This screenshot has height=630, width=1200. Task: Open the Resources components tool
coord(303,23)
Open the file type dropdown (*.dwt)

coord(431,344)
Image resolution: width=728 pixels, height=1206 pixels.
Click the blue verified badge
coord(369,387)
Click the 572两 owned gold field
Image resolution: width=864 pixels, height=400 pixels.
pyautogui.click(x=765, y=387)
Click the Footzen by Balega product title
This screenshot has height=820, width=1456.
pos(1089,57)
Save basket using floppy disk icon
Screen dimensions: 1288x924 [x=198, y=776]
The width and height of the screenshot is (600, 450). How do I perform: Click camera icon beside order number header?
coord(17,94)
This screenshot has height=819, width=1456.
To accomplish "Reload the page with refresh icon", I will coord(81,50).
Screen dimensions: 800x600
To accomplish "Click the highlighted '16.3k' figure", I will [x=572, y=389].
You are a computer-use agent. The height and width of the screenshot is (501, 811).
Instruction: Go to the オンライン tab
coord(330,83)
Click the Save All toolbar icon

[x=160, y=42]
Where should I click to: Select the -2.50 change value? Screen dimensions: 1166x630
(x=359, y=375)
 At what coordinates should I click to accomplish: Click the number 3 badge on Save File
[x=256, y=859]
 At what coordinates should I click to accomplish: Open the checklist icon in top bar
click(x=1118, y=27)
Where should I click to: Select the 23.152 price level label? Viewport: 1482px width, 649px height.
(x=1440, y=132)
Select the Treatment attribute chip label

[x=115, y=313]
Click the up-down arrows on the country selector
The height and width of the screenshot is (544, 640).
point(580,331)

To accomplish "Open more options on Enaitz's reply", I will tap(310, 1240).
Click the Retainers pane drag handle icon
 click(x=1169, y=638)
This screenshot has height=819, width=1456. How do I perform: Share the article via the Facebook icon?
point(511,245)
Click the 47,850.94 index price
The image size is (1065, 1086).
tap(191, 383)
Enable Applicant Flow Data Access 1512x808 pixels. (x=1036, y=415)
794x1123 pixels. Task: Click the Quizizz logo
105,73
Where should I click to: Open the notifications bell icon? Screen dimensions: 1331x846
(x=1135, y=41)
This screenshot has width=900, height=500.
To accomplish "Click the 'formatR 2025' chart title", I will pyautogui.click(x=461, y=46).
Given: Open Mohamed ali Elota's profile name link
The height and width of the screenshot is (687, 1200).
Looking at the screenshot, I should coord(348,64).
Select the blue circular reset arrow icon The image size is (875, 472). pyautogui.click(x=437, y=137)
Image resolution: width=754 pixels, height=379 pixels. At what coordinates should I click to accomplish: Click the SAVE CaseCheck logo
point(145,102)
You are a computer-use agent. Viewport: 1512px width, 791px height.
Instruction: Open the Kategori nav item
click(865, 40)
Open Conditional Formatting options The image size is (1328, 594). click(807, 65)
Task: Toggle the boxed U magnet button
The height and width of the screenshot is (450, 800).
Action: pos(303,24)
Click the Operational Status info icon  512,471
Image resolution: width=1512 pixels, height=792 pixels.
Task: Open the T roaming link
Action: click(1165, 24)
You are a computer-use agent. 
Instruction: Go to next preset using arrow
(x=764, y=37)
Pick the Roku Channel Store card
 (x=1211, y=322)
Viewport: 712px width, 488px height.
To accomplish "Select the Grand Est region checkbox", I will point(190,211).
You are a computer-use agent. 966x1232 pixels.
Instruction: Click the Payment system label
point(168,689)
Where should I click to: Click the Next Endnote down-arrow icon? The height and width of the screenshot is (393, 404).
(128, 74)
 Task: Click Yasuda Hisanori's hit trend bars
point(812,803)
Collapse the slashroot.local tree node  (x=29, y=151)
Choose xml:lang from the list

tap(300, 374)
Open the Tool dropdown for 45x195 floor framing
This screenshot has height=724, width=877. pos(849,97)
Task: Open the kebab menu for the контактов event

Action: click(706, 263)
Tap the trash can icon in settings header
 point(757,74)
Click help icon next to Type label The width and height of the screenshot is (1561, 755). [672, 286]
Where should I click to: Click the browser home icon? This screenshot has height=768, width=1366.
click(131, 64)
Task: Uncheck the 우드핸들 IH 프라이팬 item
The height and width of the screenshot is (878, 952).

> [Exercise instructions]
Reproduce all of the data above line for line, keeping every character, space, and line break unchanged.

> [Task solution]
This screenshot has height=630, width=1200. Task: Open the Resources components tool
coord(303,23)
Open the file type dropdown (*.dwt)

coord(431,344)
Image resolution: width=728 pixels, height=1206 pixels.
Click the blue verified badge
coord(369,387)
Click the 572两 owned gold field
Image resolution: width=864 pixels, height=400 pixels.
pyautogui.click(x=765, y=387)
Click the Footzen by Balega product title
This screenshot has height=820, width=1456.
pos(1089,57)
Save basket using floppy disk icon
Screen dimensions: 1288x924 [x=198, y=776]
The width and height of the screenshot is (600, 450). How do I perform: Click camera icon beside order number header?
coord(17,94)
This screenshot has height=819, width=1456.
To accomplish "Reload the page with refresh icon", I will coord(81,50).
Screen dimensions: 800x600
To accomplish "Click the highlighted '16.3k' figure", I will [x=572, y=389].
You are a computer-use agent. The height and width of the screenshot is (501, 811).
Instruction: Go to the オンライン tab
coord(330,83)
Click the Save All toolbar icon

[x=160, y=42]
Where should I click to: Select the -2.50 change value? Screen dimensions: 1166x630
(x=359, y=375)
 At what coordinates should I click to accomplish: Click the number 3 badge on Save File
[x=256, y=859]
 At what coordinates should I click to accomplish: Open the checklist icon in top bar
click(x=1118, y=27)
Where should I click to: Select the 23.152 price level label? Viewport: 1482px width, 649px height.
(x=1440, y=132)
Select the Treatment attribute chip label

[x=115, y=313]
Click the up-down arrows on the country selector
The height and width of the screenshot is (544, 640).
point(580,331)

To accomplish "Open more options on Enaitz's reply", I will tap(310, 1240).
Click the Retainers pane drag handle icon
 click(x=1169, y=638)
This screenshot has height=819, width=1456. How do I perform: Share the article via the Facebook icon?
point(511,245)
Click the 47,850.94 index price
The image size is (1065, 1086).
tap(191, 383)
Enable Applicant Flow Data Access 1512x808 pixels. (x=1036, y=415)
794x1123 pixels. Task: Click the Quizizz logo
105,73
Where should I click to: Open the notifications bell icon? Screen dimensions: 1331x846
(x=1135, y=41)
This screenshot has width=900, height=500.
To accomplish "Click the 'formatR 2025' chart title", I will pyautogui.click(x=461, y=46).
Given: Open Mohamed ali Elota's profile name link
The height and width of the screenshot is (687, 1200).
Looking at the screenshot, I should coord(348,64).
Select the blue circular reset arrow icon The image size is (875, 472). pyautogui.click(x=437, y=137)
Image resolution: width=754 pixels, height=379 pixels. At what coordinates should I click to accomplish: Click the SAVE CaseCheck logo
point(145,102)
You are a computer-use agent. Viewport: 1512px width, 791px height.
Instruction: Open the Kategori nav item
click(865, 40)
Open Conditional Formatting options The image size is (1328, 594). click(807, 65)
Task: Toggle the boxed U magnet button
The height and width of the screenshot is (450, 800).
Action: pos(303,24)
Click the Operational Status info icon  512,471
Image resolution: width=1512 pixels, height=792 pixels.
Task: Open the T roaming link
Action: click(1165, 24)
You are a computer-use agent. 
Instruction: Go to next preset using arrow
(x=764, y=37)
Pick the Roku Channel Store card
 (x=1211, y=322)
Viewport: 712px width, 488px height.
To accomplish "Select the Grand Est region checkbox", I will point(190,211).
You are a computer-use agent. 966x1232 pixels.
Instruction: Click the Payment system label
point(168,689)
Where should I click to: Click the Next Endnote down-arrow icon? The height and width of the screenshot is (393, 404).
(128, 74)
 Task: Click Yasuda Hisanori's hit trend bars
point(812,803)
Collapse the slashroot.local tree node  (x=29, y=151)
Choose xml:lang from the list

tap(300, 374)
Open the Tool dropdown for 45x195 floor framing
This screenshot has height=724, width=877. pos(849,97)
Task: Open the kebab menu for the контактов event

Action: click(706, 263)
Tap the trash can icon in settings header
 point(757,74)
Click help icon next to Type label The width and height of the screenshot is (1561, 755). [672, 286]
Where should I click to: Click the browser home icon? This screenshot has height=768, width=1366.
click(131, 64)
Task: Uncheck the 우드핸들 IH 프라이팬 item
The height and width of the screenshot is (878, 952).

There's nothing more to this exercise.